China on Monday hailed Russia’s updated security strategy which names the United States as one of the threats to Russia’s national security for the first time, and also lists threats from NATO and “color revolutions”, the BRICS Post reports:
The document describes those involved in “colour revolution” as “radical social groups which use nationalist and religious extremist ideologies, foreign and international NGOs, and also private citizens” who work to undermine Russia’s territorial integrity and destabilize political processes.
The document says that the United States and the EU have supported an “anti-constitutional coup d’etat in Ukraine”. China, has also, in the past, warned against attempts to destabilize the country through “colour revolutions”.
“I want to make it clear that China categorically opposes the sanctions the United States and Western countries have taken against Russia. China categorically opposes colour revolutions and attempts to hold back Russia’s development,” said Chinese Vice Premier Zhang Gaoli in September in Moscow.
China’s doctrine of the Three Warfares stretches non-physical aspects of hybrid warfare even further, Pomerantsev adds…
….using “legal,” “psychological,” and “media” warfare to, in the words of the analyst Laura Jackson, who directed a Cambridge University and U.S. Defense Department research project on the subject, “undermine international institutions, change borders, and subvert global media, all without firing a shot.

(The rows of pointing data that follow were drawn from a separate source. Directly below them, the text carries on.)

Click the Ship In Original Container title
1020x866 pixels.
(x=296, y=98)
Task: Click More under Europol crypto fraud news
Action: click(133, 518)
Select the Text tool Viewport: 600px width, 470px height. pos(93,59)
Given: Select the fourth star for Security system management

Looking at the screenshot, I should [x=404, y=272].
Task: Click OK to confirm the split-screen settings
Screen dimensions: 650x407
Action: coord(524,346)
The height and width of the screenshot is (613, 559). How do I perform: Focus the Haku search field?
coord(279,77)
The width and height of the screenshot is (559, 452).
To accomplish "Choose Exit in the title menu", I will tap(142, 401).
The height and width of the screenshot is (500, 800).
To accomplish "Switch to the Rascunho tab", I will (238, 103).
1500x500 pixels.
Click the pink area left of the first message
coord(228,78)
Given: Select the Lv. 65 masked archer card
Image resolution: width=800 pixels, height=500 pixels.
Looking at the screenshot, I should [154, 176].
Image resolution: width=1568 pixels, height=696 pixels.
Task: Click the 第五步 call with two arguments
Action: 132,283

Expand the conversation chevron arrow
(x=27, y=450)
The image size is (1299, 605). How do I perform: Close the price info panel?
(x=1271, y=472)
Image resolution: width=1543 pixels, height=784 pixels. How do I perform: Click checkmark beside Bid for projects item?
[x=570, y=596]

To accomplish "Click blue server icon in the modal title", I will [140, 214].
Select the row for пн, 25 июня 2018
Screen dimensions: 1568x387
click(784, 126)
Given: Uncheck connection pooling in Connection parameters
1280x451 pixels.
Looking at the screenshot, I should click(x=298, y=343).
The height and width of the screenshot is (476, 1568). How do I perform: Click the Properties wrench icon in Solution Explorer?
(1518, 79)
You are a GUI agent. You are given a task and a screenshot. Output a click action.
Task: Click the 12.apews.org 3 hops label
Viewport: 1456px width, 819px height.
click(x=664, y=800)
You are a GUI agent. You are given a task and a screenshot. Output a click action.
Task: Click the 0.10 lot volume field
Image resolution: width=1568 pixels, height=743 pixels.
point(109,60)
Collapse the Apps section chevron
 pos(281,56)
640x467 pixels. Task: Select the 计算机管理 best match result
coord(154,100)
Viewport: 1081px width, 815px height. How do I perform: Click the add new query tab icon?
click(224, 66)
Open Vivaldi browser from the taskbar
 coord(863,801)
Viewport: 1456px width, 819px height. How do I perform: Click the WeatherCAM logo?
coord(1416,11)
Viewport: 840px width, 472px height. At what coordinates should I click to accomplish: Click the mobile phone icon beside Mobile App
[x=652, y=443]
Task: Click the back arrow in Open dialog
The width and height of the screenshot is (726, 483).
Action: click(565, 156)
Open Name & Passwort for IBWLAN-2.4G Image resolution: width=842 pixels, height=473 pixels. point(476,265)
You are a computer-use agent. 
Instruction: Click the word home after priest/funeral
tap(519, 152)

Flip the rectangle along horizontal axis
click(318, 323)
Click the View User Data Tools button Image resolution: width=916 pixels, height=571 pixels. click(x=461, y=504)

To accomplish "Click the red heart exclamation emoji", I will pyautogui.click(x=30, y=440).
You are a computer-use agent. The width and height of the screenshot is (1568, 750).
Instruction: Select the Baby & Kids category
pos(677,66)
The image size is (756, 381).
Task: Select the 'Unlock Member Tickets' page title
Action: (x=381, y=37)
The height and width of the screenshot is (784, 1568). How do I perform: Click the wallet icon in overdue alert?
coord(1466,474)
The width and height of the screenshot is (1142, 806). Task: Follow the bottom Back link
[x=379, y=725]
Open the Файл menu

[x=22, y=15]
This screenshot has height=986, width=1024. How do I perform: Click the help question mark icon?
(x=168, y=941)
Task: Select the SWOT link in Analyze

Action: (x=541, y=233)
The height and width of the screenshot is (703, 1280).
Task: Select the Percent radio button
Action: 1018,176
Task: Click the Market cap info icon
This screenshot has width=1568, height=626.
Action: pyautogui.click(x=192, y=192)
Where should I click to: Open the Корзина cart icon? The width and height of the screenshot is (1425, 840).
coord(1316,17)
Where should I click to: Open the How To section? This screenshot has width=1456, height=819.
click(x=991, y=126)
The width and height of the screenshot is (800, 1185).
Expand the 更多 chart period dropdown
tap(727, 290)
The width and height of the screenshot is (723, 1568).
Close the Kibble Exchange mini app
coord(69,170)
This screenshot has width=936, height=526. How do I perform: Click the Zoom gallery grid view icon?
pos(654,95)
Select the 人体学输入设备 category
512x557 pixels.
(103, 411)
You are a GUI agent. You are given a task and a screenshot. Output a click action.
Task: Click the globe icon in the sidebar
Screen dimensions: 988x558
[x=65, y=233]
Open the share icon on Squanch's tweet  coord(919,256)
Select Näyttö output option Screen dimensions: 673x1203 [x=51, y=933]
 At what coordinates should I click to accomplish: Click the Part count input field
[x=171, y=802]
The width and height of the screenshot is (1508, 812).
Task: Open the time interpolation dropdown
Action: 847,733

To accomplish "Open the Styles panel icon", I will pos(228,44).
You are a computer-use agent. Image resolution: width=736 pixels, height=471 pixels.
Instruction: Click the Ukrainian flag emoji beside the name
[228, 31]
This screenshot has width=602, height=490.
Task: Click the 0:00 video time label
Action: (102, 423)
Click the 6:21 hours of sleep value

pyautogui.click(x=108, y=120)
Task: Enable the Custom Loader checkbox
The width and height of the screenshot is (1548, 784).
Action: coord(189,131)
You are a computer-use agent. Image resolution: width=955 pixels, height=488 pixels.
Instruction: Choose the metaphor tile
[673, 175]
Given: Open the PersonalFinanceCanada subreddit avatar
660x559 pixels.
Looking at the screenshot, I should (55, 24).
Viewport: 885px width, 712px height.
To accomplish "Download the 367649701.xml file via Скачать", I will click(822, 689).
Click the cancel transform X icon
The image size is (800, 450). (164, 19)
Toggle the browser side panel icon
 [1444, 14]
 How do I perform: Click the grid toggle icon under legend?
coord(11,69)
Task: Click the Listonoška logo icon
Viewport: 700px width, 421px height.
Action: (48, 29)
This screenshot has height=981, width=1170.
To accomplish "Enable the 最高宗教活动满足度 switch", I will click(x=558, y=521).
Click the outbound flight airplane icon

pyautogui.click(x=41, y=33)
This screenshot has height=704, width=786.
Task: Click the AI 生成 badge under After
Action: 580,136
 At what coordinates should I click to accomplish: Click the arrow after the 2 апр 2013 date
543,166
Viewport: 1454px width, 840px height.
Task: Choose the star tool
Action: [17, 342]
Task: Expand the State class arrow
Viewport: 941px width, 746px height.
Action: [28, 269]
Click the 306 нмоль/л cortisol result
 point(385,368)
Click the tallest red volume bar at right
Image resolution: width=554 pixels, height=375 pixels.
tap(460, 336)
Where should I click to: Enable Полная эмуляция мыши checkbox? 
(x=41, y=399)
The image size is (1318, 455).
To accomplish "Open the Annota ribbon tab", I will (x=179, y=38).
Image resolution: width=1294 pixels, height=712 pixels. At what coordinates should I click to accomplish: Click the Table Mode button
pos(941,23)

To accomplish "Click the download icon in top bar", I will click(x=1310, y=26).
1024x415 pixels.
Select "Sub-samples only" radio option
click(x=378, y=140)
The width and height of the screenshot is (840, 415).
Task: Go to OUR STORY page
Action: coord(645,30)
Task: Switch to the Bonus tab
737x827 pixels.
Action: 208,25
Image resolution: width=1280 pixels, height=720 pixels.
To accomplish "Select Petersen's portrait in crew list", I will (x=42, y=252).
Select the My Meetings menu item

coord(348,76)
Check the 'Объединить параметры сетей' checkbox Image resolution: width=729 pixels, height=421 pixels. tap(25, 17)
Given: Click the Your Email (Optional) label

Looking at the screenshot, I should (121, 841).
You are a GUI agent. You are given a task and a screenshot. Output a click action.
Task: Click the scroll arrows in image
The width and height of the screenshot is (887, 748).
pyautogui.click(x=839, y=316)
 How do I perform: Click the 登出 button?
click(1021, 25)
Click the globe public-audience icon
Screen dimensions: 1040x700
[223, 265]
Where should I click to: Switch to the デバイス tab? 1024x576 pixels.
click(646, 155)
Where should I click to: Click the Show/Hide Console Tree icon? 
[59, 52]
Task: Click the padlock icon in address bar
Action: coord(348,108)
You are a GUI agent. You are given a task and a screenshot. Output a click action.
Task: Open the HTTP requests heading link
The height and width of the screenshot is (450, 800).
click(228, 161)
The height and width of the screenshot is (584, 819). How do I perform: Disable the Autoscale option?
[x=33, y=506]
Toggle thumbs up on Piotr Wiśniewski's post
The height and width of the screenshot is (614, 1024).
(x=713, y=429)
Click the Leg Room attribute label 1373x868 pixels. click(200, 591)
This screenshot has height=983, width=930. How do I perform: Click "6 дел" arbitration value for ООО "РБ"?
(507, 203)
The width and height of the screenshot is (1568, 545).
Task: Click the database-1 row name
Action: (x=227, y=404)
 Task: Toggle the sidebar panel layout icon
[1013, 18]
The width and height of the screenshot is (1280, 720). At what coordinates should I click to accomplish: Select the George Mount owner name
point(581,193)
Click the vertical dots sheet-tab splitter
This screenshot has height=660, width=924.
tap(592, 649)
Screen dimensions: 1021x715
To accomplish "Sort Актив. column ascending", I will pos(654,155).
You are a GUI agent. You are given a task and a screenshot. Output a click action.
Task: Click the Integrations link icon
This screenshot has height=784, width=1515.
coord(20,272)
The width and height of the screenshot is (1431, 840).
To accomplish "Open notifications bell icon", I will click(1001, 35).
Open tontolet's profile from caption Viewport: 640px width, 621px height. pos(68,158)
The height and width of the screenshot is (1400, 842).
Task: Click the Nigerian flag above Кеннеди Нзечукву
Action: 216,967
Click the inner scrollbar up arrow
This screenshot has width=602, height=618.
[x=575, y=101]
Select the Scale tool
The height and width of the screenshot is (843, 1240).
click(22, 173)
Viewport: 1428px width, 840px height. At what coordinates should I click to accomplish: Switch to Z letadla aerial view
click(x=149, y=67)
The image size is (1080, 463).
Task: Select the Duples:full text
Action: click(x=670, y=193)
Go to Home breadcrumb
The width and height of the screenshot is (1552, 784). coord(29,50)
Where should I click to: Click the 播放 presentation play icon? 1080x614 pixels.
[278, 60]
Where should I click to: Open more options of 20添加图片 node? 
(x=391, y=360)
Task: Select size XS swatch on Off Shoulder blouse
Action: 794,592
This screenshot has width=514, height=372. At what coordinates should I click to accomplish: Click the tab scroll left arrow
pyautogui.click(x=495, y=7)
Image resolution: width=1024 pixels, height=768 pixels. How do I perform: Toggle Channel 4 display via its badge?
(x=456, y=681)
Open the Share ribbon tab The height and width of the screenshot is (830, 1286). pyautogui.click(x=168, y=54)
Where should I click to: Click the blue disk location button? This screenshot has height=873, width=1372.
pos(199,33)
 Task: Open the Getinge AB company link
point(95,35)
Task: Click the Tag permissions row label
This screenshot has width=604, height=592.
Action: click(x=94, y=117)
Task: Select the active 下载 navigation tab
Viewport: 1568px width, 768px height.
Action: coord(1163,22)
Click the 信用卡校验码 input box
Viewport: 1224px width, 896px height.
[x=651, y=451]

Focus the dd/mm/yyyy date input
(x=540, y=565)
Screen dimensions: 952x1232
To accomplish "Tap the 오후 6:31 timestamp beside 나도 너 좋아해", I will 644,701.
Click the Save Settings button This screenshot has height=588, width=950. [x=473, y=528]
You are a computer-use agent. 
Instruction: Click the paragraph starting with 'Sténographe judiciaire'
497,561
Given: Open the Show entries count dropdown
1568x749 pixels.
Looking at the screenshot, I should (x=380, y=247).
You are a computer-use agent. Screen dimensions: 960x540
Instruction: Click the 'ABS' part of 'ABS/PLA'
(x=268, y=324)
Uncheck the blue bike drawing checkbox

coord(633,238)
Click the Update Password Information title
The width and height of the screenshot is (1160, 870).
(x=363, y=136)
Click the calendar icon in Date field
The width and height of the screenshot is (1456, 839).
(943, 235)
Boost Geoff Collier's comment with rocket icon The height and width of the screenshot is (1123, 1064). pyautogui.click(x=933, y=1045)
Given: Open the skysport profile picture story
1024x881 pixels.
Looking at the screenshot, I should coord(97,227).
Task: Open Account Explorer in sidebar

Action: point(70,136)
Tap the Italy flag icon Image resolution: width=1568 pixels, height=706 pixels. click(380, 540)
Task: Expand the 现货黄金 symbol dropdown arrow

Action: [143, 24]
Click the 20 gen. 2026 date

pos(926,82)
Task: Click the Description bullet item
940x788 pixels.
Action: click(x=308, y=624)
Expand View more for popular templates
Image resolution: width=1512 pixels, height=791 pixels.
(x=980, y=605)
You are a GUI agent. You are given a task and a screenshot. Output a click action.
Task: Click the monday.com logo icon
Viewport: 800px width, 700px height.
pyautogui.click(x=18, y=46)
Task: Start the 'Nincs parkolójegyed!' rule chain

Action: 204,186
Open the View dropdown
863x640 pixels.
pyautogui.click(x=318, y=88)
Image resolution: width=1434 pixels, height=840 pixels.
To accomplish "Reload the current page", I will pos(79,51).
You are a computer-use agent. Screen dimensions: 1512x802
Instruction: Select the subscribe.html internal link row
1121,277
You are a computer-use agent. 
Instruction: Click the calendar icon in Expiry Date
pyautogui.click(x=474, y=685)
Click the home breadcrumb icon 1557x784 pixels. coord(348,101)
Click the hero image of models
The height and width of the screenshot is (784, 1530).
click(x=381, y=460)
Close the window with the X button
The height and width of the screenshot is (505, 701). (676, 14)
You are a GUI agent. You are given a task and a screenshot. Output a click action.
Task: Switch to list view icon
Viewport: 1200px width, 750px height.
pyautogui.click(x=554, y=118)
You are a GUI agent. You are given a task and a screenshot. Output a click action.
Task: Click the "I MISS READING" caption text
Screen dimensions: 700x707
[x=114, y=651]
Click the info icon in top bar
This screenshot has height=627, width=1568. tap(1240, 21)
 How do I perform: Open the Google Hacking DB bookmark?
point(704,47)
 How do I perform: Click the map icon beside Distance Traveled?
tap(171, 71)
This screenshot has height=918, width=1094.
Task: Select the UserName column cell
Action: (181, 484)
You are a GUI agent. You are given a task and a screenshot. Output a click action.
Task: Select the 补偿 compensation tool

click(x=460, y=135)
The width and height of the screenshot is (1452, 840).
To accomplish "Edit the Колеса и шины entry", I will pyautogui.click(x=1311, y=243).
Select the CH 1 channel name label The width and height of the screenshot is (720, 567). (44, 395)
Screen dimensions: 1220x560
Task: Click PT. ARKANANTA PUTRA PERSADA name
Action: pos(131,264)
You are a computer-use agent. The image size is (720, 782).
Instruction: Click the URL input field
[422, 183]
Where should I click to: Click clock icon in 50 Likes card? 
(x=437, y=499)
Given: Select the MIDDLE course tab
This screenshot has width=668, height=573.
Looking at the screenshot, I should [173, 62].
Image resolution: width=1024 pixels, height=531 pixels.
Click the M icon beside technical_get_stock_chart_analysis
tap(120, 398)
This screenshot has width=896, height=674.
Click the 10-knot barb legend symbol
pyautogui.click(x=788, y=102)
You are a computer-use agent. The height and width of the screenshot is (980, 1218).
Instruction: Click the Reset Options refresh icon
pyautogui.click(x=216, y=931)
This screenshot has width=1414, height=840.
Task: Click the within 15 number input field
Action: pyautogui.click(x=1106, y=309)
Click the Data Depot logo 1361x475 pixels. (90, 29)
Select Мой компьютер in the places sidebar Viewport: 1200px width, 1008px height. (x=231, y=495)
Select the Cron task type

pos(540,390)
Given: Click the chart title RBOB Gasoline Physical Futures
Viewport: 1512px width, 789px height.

The Western, and especially American, concept of war emphasises the kinetic and the tangible—infrastructure, arms, and personnel—whereas China is asking fundamental questions: ‘What is war?’ And, in today’s world: ‘Is winning without fighting possible?’”
However, though Moscow’s ties with Beijing have never been better, they have never been very good, Hudson Institute analyst Richard Weitz writes for The Diplomat:
The bilateral relationship is still mostly marked by harmonious rhetoric but few specific projects outside of Central Asia, arms sales, and intermittent energy deals marked by protracted negotiations over pricing and other disputes. Chinese entrepreneurs have been as wary as others about investing in Russia, with China’s FDI flowing overwhelmingly into other Asian countries as well as the EU and the United States. Despite Moscow’s outreach to Beijing, there is no indication that China has made any effort to use its much greater leverage with ASEAN to assist Russia’s integration efforts.